Over the past 12 months, South Carolina's economy has generated about 16,500 net new jobs. Private sector firms in the state added a respectable 32,200 net new jobs over that timeframe, but government shed 15,700, or nearly 5 percent. Surprisingly, the largest year-over-year percentage increase was seen in manufacturing, where factory payrolls swelled by more than 5 percent (or 11,000 net new jobs). Other increases were fairly widespread across service-providing sectors — leisure and hospitality firms added 7,500 net new positions; professional and business services added 6,200 jobs; trade transportation and utilities added 5,600 jobs; and education and health services added 4,300 jobs. Outside of government job losses (most of which occurred at the local level), only construction (−1,300) and financial activities (−1,200) saw payrolls shrink over the year.

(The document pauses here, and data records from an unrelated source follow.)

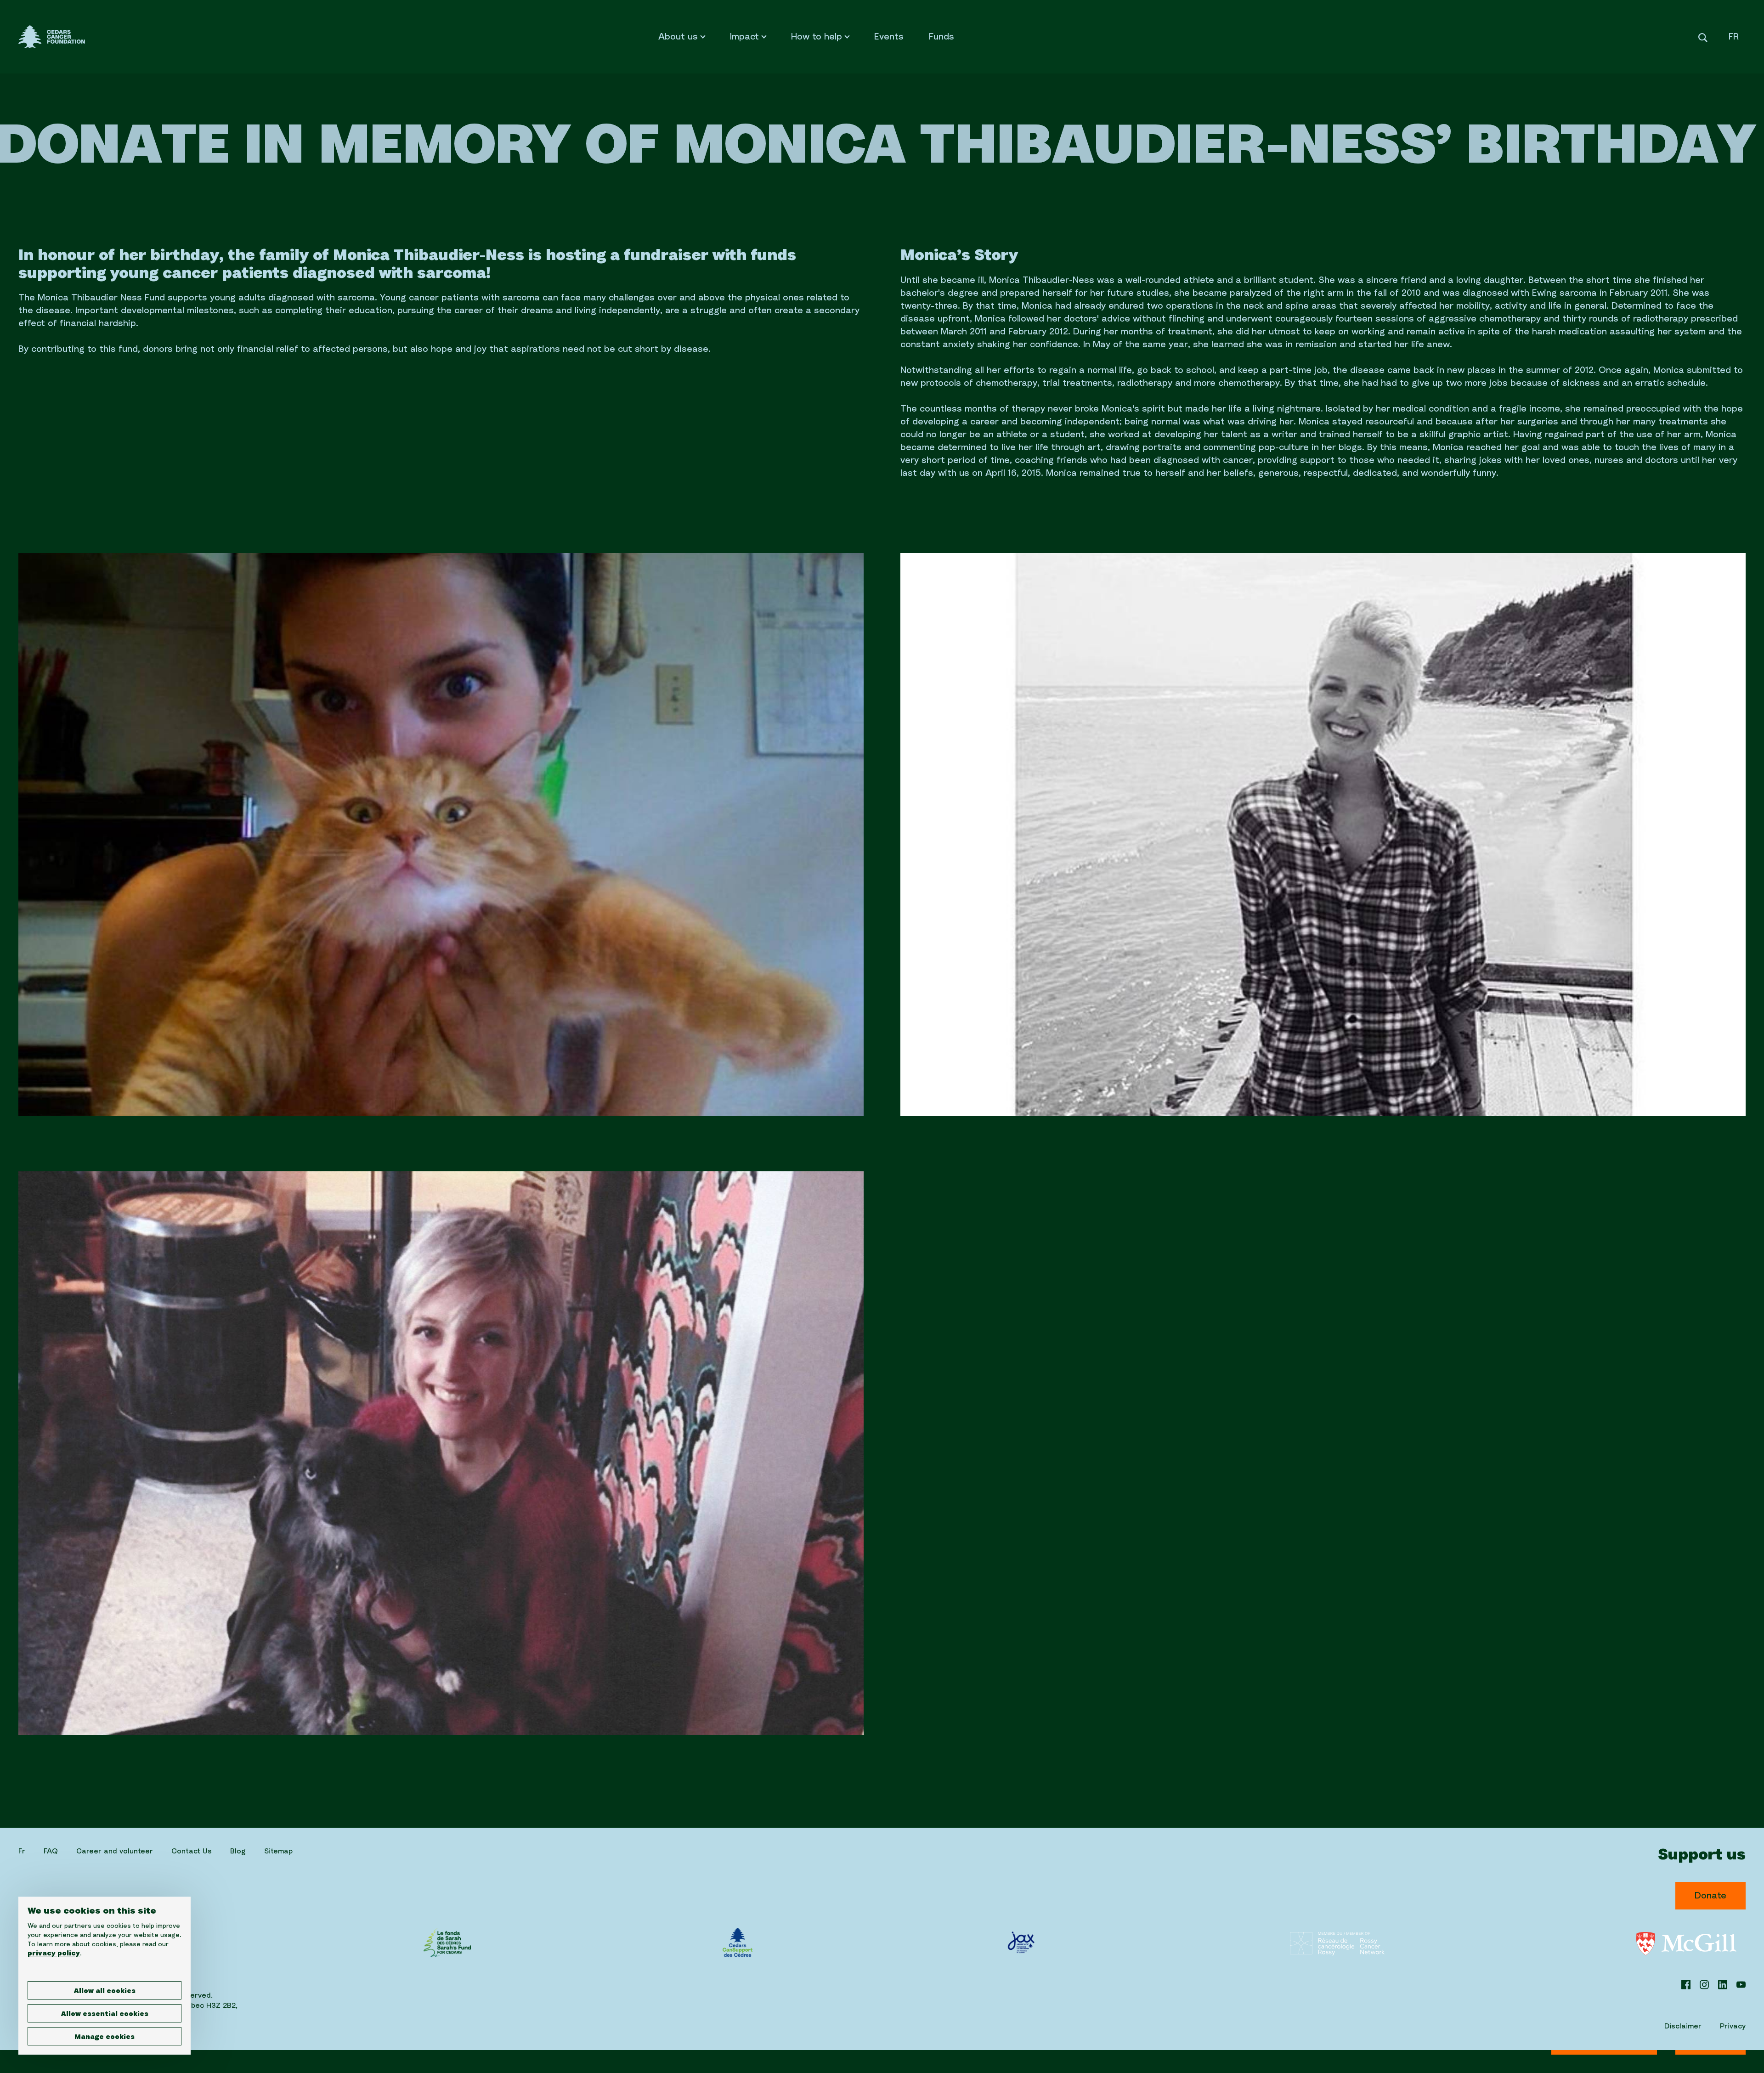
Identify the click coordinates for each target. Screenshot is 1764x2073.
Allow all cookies (105, 1991)
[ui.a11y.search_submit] (1703, 36)
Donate (1710, 1895)
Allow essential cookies (104, 2014)
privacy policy (54, 1953)
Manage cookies (104, 2037)
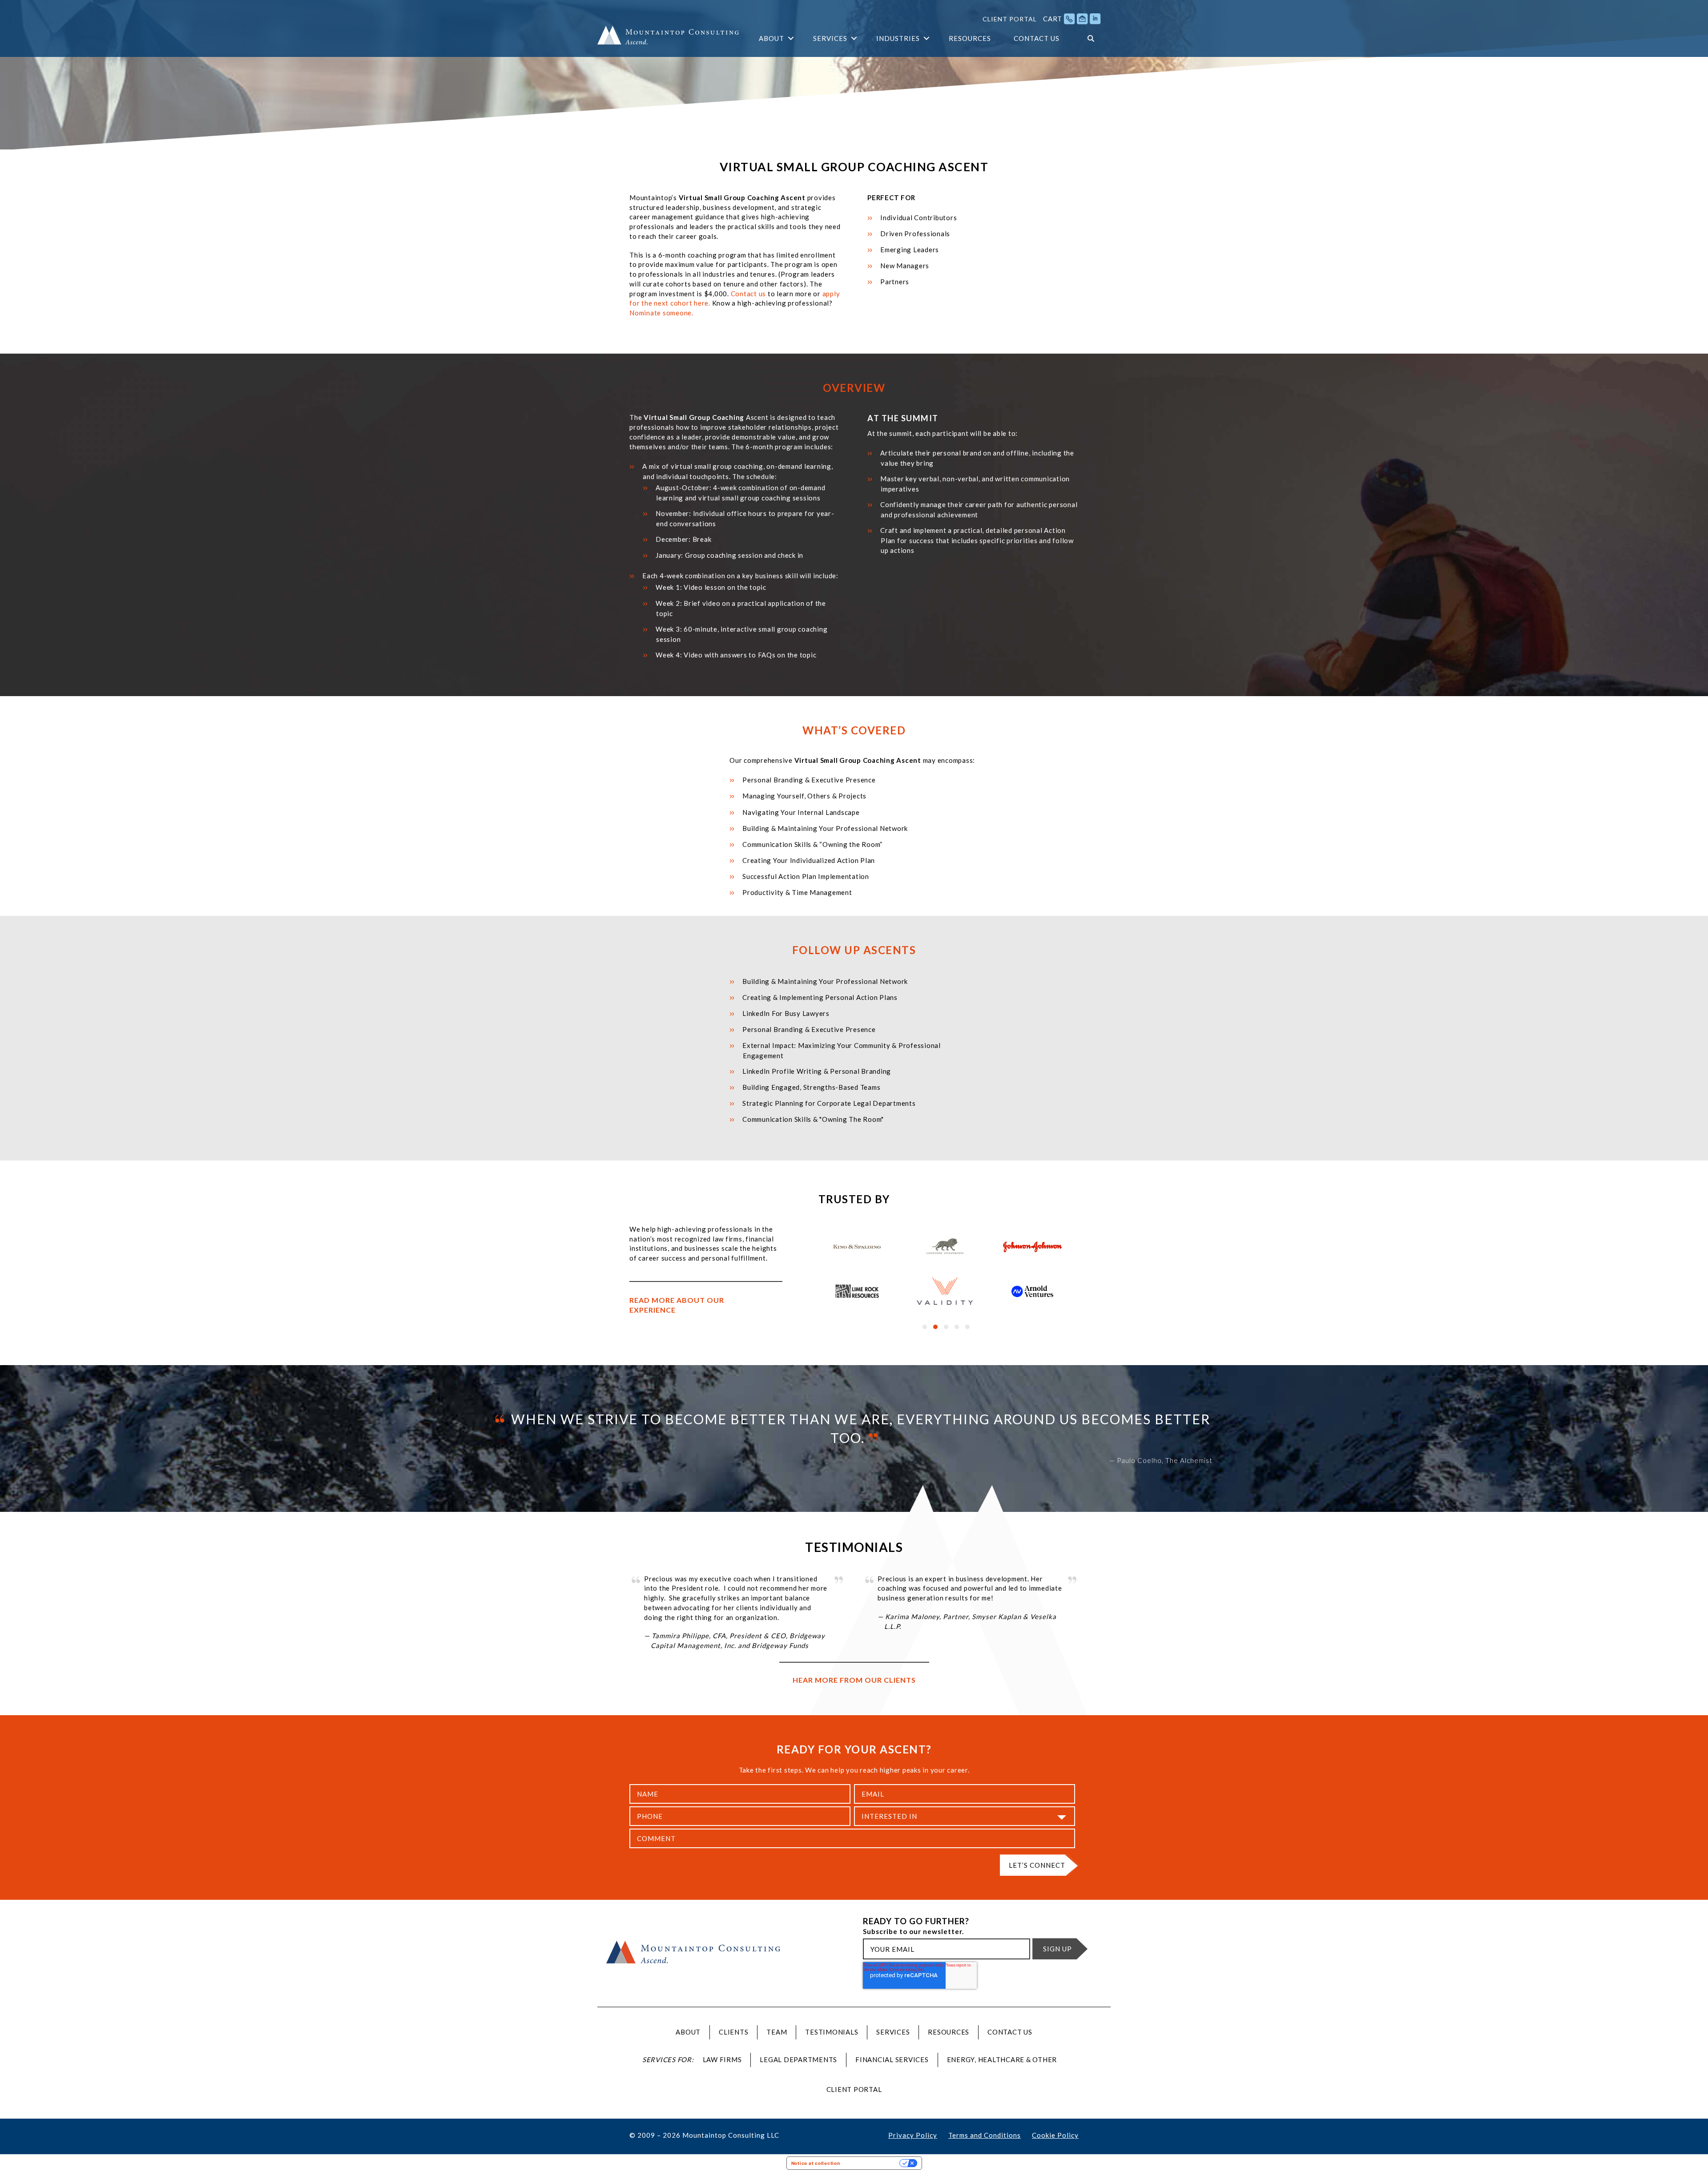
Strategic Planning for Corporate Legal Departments (829, 1103)
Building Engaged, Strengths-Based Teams (811, 1087)
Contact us (748, 294)
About (771, 38)
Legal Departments (798, 2059)
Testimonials (831, 2032)
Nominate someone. (661, 313)
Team (776, 2032)
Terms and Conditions (984, 2135)
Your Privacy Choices (873, 2163)
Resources (970, 38)
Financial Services (892, 2059)
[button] (790, 38)
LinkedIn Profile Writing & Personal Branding (816, 1071)
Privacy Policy (912, 2135)
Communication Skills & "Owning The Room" (813, 1119)
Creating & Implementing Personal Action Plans (820, 997)
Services (830, 38)
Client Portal (1010, 19)
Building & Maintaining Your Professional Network (825, 981)
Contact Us (1036, 38)
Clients (733, 2032)
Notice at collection (815, 2163)
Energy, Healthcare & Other (1002, 2059)
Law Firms (722, 2059)
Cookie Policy (1055, 2135)
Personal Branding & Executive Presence (809, 1029)
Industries (898, 38)
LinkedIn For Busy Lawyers (786, 1013)
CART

South Carolina's seasonally adjusted unemployment rate increased to 11.1 percent in August (the highest since May 2010) from 10.9 percent in July. The unemployment rate has increased in each of the last four months, a span in which the gap between the state's rate and the national average widened from 0.8 percent to 2.0 percent. Our Carolinas Business Activity Index was soft in July and fell into negative territory in August for the first time since October 2010. The employment demand indicators remained positive, however, suggesting more (albeit modest) hiring ahead.